**Document segment**

[start]

Filling the Digital Preservation Gap

- -

A Jisc Research Data Spring project

Phase One report - July 2015

Jenny Mitcham, Chris Awre, Julie Allinson,

Richard Green, Simon Wilson

Authors:

Jenny Mitcham () is Digital Archivist at the Borthwick Institute

for Archives at the University of York

Chris Awre () is Head of Information Services, Library and Learning

Innovation, at the University of Hull

Julie Allinson () is the manager of Digital York at the University

of York

Richard Green () is an independent consultant working with the

digital repository team at the University of Hull

Simon Wilson () is University Archivist at the University of Hull

Acknowledgements

The authors of this report would like to thank the many organisations and individuals who contributed information for it. In particular we would like to thank staff at Artefactual Systems Inc, (especially Evelyn McLellan, Courtney Mumma and Justin Simpson), David Clipsham from The National Archives and members of the UK Archivematica group (particularly Matthew Addis) for their help, feedback and advice over the course of the project.

This report was funded by Jisc as part of its Research Data Spring initiative.

This report is licensed under a Creative Commons CC-BY-NC-SA 2.0 UK licence.

[end]

**To do**
Continue the report on filling the digital preservation gap, starting after its final sentence about the Creative Commons licence.

**Record list**
[start]

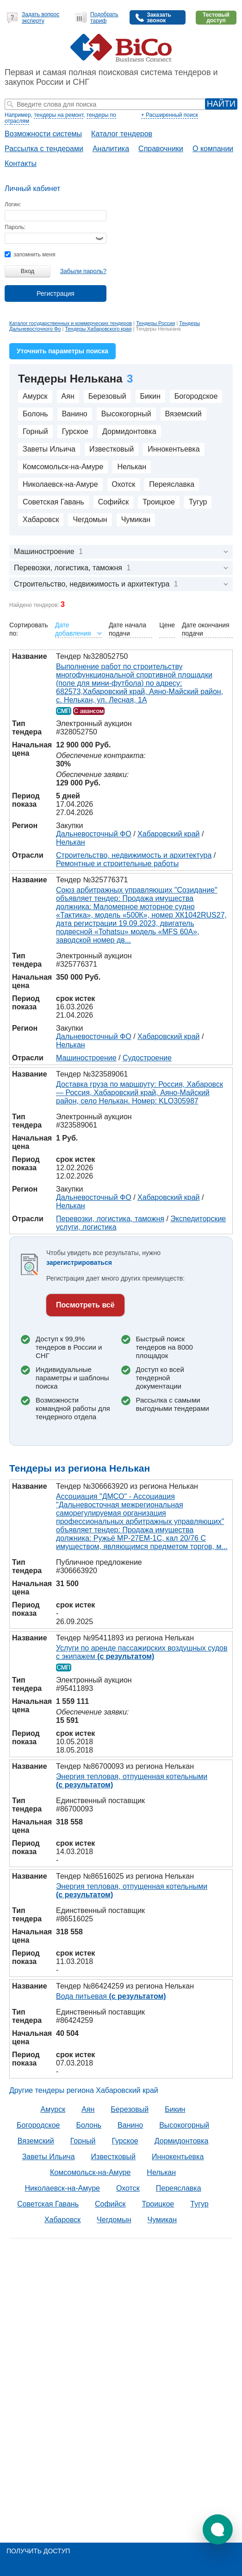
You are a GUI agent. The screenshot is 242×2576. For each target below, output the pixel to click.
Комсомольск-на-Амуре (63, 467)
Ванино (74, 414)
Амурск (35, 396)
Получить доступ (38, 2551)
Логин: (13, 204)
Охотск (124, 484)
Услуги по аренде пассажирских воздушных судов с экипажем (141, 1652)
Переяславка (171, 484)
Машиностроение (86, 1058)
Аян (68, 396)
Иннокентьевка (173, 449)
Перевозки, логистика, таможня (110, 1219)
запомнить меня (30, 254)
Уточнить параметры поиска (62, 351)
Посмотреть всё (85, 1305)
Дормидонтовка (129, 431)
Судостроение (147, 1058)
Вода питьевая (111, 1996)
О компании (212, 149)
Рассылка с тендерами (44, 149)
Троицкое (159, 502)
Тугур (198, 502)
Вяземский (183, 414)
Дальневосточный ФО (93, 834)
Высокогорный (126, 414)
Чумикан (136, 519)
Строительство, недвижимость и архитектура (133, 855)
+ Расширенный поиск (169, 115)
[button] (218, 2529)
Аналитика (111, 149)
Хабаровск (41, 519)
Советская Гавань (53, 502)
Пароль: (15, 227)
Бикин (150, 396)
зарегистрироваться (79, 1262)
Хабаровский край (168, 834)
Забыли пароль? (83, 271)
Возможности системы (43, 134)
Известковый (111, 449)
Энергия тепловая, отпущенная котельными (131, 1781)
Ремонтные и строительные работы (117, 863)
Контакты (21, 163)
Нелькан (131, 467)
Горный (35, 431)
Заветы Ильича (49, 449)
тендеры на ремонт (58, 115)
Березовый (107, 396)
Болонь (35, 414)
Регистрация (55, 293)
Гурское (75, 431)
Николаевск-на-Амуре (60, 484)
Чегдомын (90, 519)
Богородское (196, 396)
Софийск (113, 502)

[end]

**Answer to this problem**
Preface

This report is divided into two distinct parts and it is the authors’ hope that each of these parts can be read as a stand-alone text. Some readers will find Part A. “The rationale for RDM and for the use of Archivematica” a sufficient introduction to this field. Others, perhaps more familiar with the topic or having read Part A, will want a more detailed coverage of our investigations and this is provided in Part B “Archivematica as part of RDM: Detailed analysis”.

As each part of the document is intended to be useful independent of the other, there is necessarily some overlap of the material covered but we have tried to keep this to a minimum.

Preface

Contents

Part A: The rationale for RDM and for the use of Archivematica

Why do we need a digital preservation system for research data?

What are the risks if we don't address digital preservation?

Why are we interested in Archivematica?

Why do we recommend Archivematica to help preserve research data?

What does Archivematica actually do?

How could Archivematica be incorporated into a wider technical infrastructure for research data management?

What does research data look like?

How would Archivematica handle research data?

What are the limitations of Archivematica for research data?

What costs are associated with using Archivematica?

What other systems is Archivematica integrated with?

How can you use Archivematica?

How could Archivematica be improved for research data?

Who else is using Archivematica to do similar things?

Part B: Archivematica as part of RDM: Detailed analysis

Executive summary

Introduction

Funder requirements

Requirements for a digital preservation system

The characteristics of research data

Types of data

Size of data

Sensitivity of data

Value of data

Research data file formats and digital preservation systems

Archivematica testing

RDM workflows and Archivematica use

Archivematica’s workflow

How would Archivematica handle research data?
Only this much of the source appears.